Competition can be an awfully powerful leverage tool
By Liam DayJuly 23rd, 2008
There is a terrific piece in the Globe today from the Reverend Ray Hammond of the Bethel AME Church in Jamaica Plain and Horace Small of the Union of Minority Neighborhoods. In it, they extol the virtue of pilot schools and explore the civil rights implications of restricting minority students’ access to these schools of reform. As they rightly argue:
What cannot be accepted is the notion that anyone should be able to block the road to good jobs, decent pay, and citizen participation for the next generation of public school children. Of course the rights of unions, the rights of teachers, and the right to fair contracts should be supported. What should not be supported is the idea that children should be sacrificed on the altar of adult power politics and game-playing.
To what they refer, of course, is the Boston Teachers Union’s efforts to block the creation of the seven new pilot schools they agreed to in a compromise with the city and offering as an alternative instead what they call discovery schools. As the Reverend Hammond and Mr. Small point out, why endorse untested discovery schools, but block pilot schools, which studies have demonstrated succeed. Why indeed?
I think the answer lies in an erroneous assumption the authors put forth in the very first paragraph of the op-ed (the lone quibble I have with the piece). There they refer to pilot schools as “a bold experiment in public education”. Bold might be overstating it just a tad. It’s worth remembering that pilot schools were only created in the wake of charter school legislation.

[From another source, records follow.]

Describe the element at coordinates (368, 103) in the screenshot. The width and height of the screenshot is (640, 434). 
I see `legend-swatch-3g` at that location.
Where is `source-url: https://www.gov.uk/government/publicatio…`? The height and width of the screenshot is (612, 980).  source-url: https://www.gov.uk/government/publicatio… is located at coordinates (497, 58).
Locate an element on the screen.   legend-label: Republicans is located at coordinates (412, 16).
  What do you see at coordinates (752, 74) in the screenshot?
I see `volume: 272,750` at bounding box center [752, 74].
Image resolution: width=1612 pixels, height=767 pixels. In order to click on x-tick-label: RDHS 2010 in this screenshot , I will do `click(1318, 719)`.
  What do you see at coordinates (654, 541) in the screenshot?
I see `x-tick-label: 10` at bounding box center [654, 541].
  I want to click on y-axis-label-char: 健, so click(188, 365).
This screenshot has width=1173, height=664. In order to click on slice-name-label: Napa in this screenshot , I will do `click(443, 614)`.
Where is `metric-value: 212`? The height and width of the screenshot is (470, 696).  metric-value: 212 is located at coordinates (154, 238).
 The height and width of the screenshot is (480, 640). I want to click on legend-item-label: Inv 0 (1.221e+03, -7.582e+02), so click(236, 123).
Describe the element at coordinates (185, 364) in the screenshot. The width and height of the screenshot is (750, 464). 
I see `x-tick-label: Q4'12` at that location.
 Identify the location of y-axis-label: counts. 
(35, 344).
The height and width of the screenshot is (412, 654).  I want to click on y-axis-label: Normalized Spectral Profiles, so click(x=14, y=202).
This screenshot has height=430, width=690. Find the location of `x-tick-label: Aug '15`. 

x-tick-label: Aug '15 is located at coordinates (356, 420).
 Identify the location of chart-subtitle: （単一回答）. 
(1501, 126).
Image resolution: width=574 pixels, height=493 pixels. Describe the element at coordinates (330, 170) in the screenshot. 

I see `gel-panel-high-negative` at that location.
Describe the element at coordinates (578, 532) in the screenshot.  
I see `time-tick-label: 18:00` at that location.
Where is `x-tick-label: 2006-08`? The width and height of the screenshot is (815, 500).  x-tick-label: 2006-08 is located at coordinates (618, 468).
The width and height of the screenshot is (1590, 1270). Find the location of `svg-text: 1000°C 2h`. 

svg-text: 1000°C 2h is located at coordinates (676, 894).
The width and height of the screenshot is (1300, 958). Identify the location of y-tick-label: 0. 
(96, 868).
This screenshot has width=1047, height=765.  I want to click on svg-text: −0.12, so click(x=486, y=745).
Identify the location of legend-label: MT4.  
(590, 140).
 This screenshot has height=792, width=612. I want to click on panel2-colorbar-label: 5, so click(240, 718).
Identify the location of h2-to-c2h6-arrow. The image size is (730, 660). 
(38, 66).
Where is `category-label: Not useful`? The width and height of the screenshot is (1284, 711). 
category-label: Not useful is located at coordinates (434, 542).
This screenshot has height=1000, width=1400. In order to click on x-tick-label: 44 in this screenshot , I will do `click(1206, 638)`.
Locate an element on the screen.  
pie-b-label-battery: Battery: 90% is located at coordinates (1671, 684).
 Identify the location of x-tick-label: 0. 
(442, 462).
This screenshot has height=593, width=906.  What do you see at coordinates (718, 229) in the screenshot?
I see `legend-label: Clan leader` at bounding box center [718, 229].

They represented a compromise between reformers and the unions, who, quite frankly, were spooked by the then new charter schools. My colleague Jamie Gass likes to refer to the current Governor’s proposed readiness schools as charter school lite; that is also what pilot schools are. Basically, in a political atmosphere the unions then deemed dangerous, they were scared into bellying up to the reform table.
So why, more than a decade later, block them? Apparently, the BTU no longer deems the political atmosphere dangerous to its interests.